# What is needed:
Reproduce the records below, changing every occurrence of "Save button" to "Submit button" and leaving all other text unchanged.

# Material:
——————————
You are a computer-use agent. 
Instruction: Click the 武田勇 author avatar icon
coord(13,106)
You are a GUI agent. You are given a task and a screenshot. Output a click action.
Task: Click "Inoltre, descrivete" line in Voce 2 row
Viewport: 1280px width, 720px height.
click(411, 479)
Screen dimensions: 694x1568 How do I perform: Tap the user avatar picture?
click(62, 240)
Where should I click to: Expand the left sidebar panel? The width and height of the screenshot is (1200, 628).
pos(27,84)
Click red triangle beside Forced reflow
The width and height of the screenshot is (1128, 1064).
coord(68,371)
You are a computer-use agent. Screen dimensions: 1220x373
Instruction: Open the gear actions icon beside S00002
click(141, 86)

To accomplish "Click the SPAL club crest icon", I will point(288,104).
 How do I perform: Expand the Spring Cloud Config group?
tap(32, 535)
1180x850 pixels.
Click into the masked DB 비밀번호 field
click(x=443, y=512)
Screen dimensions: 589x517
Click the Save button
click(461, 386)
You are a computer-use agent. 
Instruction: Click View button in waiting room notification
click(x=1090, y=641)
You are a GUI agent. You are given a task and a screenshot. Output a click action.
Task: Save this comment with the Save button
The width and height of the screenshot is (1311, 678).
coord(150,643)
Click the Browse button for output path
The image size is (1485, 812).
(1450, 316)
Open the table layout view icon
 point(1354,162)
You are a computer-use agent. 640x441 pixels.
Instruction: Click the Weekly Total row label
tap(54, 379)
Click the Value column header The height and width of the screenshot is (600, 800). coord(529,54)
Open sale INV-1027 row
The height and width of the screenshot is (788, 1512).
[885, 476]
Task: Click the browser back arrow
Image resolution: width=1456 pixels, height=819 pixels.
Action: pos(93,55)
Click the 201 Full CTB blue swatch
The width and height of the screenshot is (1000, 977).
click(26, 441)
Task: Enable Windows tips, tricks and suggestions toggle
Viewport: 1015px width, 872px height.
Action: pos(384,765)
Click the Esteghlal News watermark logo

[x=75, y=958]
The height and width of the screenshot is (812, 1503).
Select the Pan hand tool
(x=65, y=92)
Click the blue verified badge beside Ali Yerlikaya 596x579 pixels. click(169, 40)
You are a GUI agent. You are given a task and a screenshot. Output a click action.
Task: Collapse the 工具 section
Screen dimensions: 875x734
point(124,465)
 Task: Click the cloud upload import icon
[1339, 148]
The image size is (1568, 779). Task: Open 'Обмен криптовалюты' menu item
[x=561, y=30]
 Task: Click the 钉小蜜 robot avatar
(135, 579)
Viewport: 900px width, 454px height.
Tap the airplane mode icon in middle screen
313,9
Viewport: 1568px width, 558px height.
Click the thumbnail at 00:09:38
——————————
# Reply to the exercise:
You are a computer-use agent. 
Instruction: Click the 武田勇 author avatar icon
coord(13,106)
You are a GUI agent. You are given a task and a screenshot. Output a click action.
Task: Click "Inoltre, descrivete" line in Voce 2 row
Viewport: 1280px width, 720px height.
click(411, 479)
Screen dimensions: 694x1568 How do I perform: Tap the user avatar picture?
click(62, 240)
Where should I click to: Expand the left sidebar panel? The width and height of the screenshot is (1200, 628).
pos(27,84)
Click red triangle beside Forced reflow
The width and height of the screenshot is (1128, 1064).
coord(68,371)
You are a computer-use agent. Screen dimensions: 1220x373
Instruction: Open the gear actions icon beside S00002
click(141, 86)

To accomplish "Click the SPAL club crest icon", I will point(288,104).
 How do I perform: Expand the Spring Cloud Config group?
tap(32, 535)
1180x850 pixels.
Click into the masked DB 비밀번호 field
click(x=443, y=512)
Screen dimensions: 589x517
Click the Submit button
click(461, 386)
You are a computer-use agent. 
Instruction: Click View button in waiting room notification
click(x=1090, y=641)
You are a GUI agent. You are given a task and a screenshot. Output a click action.
Task: Save this comment with the Submit button
The width and height of the screenshot is (1311, 678).
coord(150,643)
Click the Browse button for output path
The image size is (1485, 812).
(1450, 316)
Open the table layout view icon
 point(1354,162)
You are a computer-use agent. 640x441 pixels.
Instruction: Click the Weekly Total row label
tap(54, 379)
Click the Value column header The height and width of the screenshot is (600, 800). coord(529,54)
Open sale INV-1027 row
The height and width of the screenshot is (788, 1512).
[885, 476]
Task: Click the browser back arrow
Image resolution: width=1456 pixels, height=819 pixels.
Action: pos(93,55)
Click the 201 Full CTB blue swatch
The width and height of the screenshot is (1000, 977).
click(26, 441)
Task: Enable Windows tips, tricks and suggestions toggle
Viewport: 1015px width, 872px height.
Action: pos(384,765)
Click the Esteghlal News watermark logo

[x=75, y=958]
The height and width of the screenshot is (812, 1503).
Select the Pan hand tool
(x=65, y=92)
Click the blue verified badge beside Ali Yerlikaya 596x579 pixels. click(169, 40)
You are a GUI agent. You are given a task and a screenshot. Output a click action.
Task: Collapse the 工具 section
Screen dimensions: 875x734
point(124,465)
 Task: Click the cloud upload import icon
[1339, 148]
The image size is (1568, 779). Task: Open 'Обмен криптовалюты' menu item
[x=561, y=30]
 Task: Click the 钉小蜜 robot avatar
(135, 579)
Viewport: 900px width, 454px height.
Tap the airplane mode icon in middle screen
313,9
Viewport: 1568px width, 558px height.
Click the thumbnail at 00:09:38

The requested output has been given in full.